Si bien el autor parece ausentarse de la narración, al no inmiscuirse con las habituales reflexiones que comentan el ser y hacer de los personajes, al no ofrecer tampoco apuntes históricos o biográficos, su presencia se detecta como la marca de estilo de todo escritor. En Jesús Fernández Santos la marca consiste en el talento para la elipsis y el montaje de las diferentes escenas y secuencias de un modo nítidamente cinematográfico. Describe los paisajes, especialmente el río, que tiene una gran presencia, los cambios de luz y las tonalidades de color, pero también describe los sonidos del campo, de los objetos, las voces, y no con un sentido únicamente pictórico, con el ojo adiestrado del cineasta, sino para representar la personalidad del paisaje leonés y su influencia en la psique de los personajes: el paisaje y el clima se imponen y a unos les ofrecen seguridad y compañía, a otros los abruman y los desgajan de la civilización. En menos de doscientas páginas no solo relata las costumbres del campo, también son significativos los desplazamientos fuera del pueblo: las montañas donde los pastores cuidan el ganado del señorito y la capital con su crecimiento, que abre la posibilidad de rápidos negocios, conforman un triángulo con la aldea, siendo la estación, la carretera y los caminos sus nudos de conexión.

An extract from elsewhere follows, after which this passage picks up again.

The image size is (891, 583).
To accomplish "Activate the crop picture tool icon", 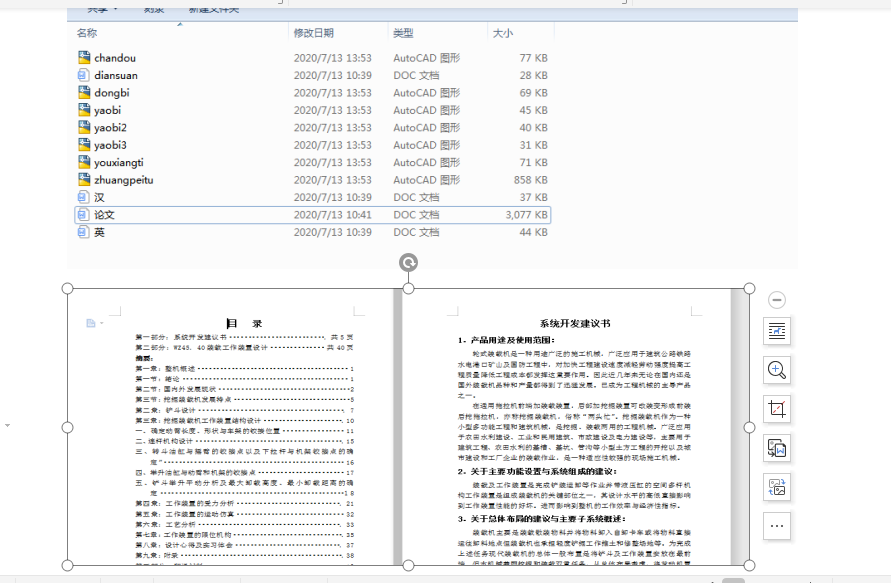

Los bravos ha sido integrada en la corriente neorrealista por una parte importante de la crítica; sin embargo, a un lector atento no se le escaparán las alusiones a la narrativa norteamericana: ese «al otro lado del río, entre los sauces» (p. 19) es un eco clarísimo de Al otro lado del río y entre los árboles, título de 1950 de Ernest Hemingway. El argumento de dicha novela —un coronel cincuentón estadounidense se reúne con su amante de diecinueve años en Venecia; sabe su amor condenado, pues sufre del corazón— parece recreado en la relación entre Prudencio y Socorro, con el añadido de la diferencia de clase. Fernández Santos declaró como inspiración directa Santuario (1931), de William Faulkner, y aunque no resulte de entrada obvio, haciendo abstracción de los nombres y de nuestro conocimiento de la guerra civil española, la acción y caracteres, Los bravos bien puede leerse como un wéstern, aunque con menos disparos, y como la historia del héroe solitario —el médico—que se impone sobre el grupo, en un territorio hostil, por su presencia de ánimo y desesperada juventud.